▸ **SET TASK**:
Using the forum thread on hedge shrubs for Houston, answer the following:
(a) How wide is the border strip described in the first post?
(b) Which plant does w_r_ranch recommend?
(c) How tall have JPEG's Dwarf Yopon Holly grown after many years?
— start DOCUMENT —
# Help picking shrub for hedges in Houston



## trashcanslam (Mar 7, 2006)

I live in Houston and need some help picking an evergreen shrub that will eventually grow in to form hedges. The area is the border between my house and sidewalk/yard. It is the length of the backyard and is 36" wide.

The problem is that it is totally covered by the eaves of my house and does not get any water at all when it rains. It also gets very little direct sunlight. I planted some beautiful azaleas but they didn't work out. This time I want to go back with a more hearty plant and will install a soaker hose to water every morning for 30 minutes.

Any help would be greatly appreciated!

Also, can I plant them now or do I need to wait until the Spring? Houston Garden Center seems to have very discounted prices going on now through the beginning of Spring.


----------



## CoastalOutfitters (Aug 20, 2004)

stay away from wax leaf ligustrums and red tip photenias , bad news

how tall and wide do you want the finished product

is it full shade ?


----------



## trashcanslam (Mar 7, 2006)

they need to be narrow and tall. I would say I would like to shape them to 24"-36" wide and 2.5-3' tall. One section (50') is full shade and one section (20') gets morning sun once it clears the fence so about 2-3 hours a day.


----------



## w_r_ranch (Jan 14, 2005)

Chinese Holly (Ilex cornuta 'Rotunda'). Trim it in the spring & forget about it. Will spear any burglar or peeping toms that happen to get too close.


----------



## JPEG (Aug 26, 2007)

I have some Dwarf Yopon Holly between the houses. They have thrived with absolutely no care. They are 5' tall after many years. They can be shaped or sheared to whatever shape or size you like.


----------



## big_zugie (Mar 14, 2006)

w_r_ranch said:


> Chinese Holly (Ilex cornuta 'Rotunda'). Trim it in the spring & forget about it. Will spear any burglar or peeping toms that happen to get too close.


oh do i hate these things, growing up my parents had one next to the house around a small tree and along the fence next to the driveway. we would be playing basketball and someone always managed to end up in them. that or we would take a leaf off and poke each other with them haha


----------
— end DOCUMENT —
— start EXTRACTED RECORDS —
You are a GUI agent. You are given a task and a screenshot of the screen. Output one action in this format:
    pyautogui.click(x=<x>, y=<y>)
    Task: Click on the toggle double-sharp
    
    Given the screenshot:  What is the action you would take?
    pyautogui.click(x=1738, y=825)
— end EXTRACTED RECORDS —
▸ **SOLUTION FOR THIS PROBLEM**:
(a) 36 inches
(b) Chinese Holly (Ilex cornuta 'Rotunda')
(c) 5 feet